Ministerial Direction 99 commences on 3 March 2023. It replaces Ministerial Direction 90 and contains some major changes for anyone being considered for, or subjected to, visa cancellation, visa refusal, or mandatory visa cancellation under s 501 of the Migration Act 1958 (Cth).

This blog aims to summarise the key differences between Ministerial Direction 90 and Ministerial Direction 99.

Please see our blog “Finally! A Change in the Section 501 Space: A new Ministerial Direction”  if you want to check whether Ministerial Direction 99 impacts you. Ministerial Direction 90 continues to apply until 3 March 2023.

 

Major Change #1 – A change in the Primary Considerations versus Other Considerations.

Ministerial Direction 99 has changed up the balance of Primary Considerations compared to Other Considerations. See Table 1 below for a summary of the changes to the Primary Considerations and Other Considerations.

TABLE 1: PRIMARY AND SECONDARY CONSIDERATIONS IN DIRECTION 90 VERSUS DIRECTION 90

TABLE 1: PRIMARY AND SECONDARY CONSIDERATIONS IN DIRECTION 90 VERSUS DIRECTION 90

The key change is that “Strength, nature and duration of ties to Australia” has been promoted from an Other Consideration to a Primary Consideration. This consideration will often weigh in favour of a visa holder or visa applicant and Primary Considerations are generally afforded more weight than Other Considerations, so this change may have a significant impact on many cases.

Overall, this change makes Ministerial Direction 99 a more balanced Direction than Ministerial Direction 90. This is because in Ministerial Direction 99, Primary Considerations 2 and 3 can weigh in favour of a visa holder or visa applicant where relevant. It can be expected that Primary Considerations 1, 2 and 4 will generally weigh against a visa holder or visa applicant where relevant.
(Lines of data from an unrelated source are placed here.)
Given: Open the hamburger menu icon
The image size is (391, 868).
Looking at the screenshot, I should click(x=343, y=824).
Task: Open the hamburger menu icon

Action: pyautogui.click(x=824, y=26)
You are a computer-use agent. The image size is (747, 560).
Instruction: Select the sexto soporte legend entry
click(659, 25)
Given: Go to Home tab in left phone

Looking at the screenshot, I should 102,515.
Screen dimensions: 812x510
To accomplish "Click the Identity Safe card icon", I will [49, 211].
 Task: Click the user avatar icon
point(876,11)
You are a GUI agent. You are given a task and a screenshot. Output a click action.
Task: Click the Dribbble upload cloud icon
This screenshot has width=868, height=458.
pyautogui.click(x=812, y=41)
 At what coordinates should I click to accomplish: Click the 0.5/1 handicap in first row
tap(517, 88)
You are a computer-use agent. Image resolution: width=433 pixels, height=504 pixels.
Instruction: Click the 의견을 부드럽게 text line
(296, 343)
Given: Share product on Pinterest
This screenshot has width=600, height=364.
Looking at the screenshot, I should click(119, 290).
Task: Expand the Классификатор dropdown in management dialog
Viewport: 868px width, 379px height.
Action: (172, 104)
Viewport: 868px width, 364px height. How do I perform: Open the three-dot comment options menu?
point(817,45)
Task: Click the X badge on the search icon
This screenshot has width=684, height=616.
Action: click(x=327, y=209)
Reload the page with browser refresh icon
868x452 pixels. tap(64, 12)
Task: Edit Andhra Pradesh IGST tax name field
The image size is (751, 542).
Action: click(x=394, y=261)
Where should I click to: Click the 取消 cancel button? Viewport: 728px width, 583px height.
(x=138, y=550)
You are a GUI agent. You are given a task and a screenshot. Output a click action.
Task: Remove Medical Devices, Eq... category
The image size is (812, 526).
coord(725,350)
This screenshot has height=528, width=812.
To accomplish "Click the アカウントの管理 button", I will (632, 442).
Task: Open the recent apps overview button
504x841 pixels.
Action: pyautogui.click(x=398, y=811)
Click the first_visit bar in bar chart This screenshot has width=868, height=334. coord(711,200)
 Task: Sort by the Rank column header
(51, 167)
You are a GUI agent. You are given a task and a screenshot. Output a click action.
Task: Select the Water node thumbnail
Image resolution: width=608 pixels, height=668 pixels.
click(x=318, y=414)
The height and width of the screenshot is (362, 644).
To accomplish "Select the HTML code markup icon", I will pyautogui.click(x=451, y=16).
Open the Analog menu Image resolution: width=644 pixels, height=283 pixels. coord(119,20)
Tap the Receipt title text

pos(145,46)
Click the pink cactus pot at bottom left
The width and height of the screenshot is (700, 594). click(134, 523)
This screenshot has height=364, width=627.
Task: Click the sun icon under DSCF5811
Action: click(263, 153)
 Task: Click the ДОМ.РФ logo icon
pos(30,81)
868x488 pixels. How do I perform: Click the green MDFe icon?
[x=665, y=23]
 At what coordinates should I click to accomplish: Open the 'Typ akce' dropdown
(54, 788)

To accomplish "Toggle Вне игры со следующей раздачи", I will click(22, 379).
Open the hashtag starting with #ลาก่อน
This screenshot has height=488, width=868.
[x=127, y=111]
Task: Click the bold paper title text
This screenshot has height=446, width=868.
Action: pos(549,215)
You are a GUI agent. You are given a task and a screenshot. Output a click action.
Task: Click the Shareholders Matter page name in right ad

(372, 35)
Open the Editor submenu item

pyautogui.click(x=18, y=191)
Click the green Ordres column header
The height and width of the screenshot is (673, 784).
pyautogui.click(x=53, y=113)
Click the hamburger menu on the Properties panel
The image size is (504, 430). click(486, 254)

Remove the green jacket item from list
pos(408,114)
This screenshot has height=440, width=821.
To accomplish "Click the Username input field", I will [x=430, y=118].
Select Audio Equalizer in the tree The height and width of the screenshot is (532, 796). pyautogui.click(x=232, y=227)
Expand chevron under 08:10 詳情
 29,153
In contrast, Ministerial Direction 90 was more clearly stacked against a visa holder or a visa applicant because the only Primary Consideration that could weigh in favour of a visa holder or visa applicant was Primary Consideration 3, which only applies where the best interests of minor children in Australia are concerned.

Major Change #2 – More consideration for those with substantial ties to Australia

Unlike Ministerial Direction 90, Ministerial Direction 99 places greater emphasis on those who have lived in Australia during and since their formative years (e.g. someone who came to Australia at a young age and has lived here since then).

This is reflected in subparagraph 5.2(5) of the “Principles” section in Ministerial Direction 9, which states that:

… Australia will generally afford a higher level of tolerance of criminal or other serious conduct by non-citizens who have lived in the Australian community for most of their life, or from a very young age. The level of tolerance will rise with the length of time a non-citizen has spent in the Australian community, particularly during their formative years. [emphasis added]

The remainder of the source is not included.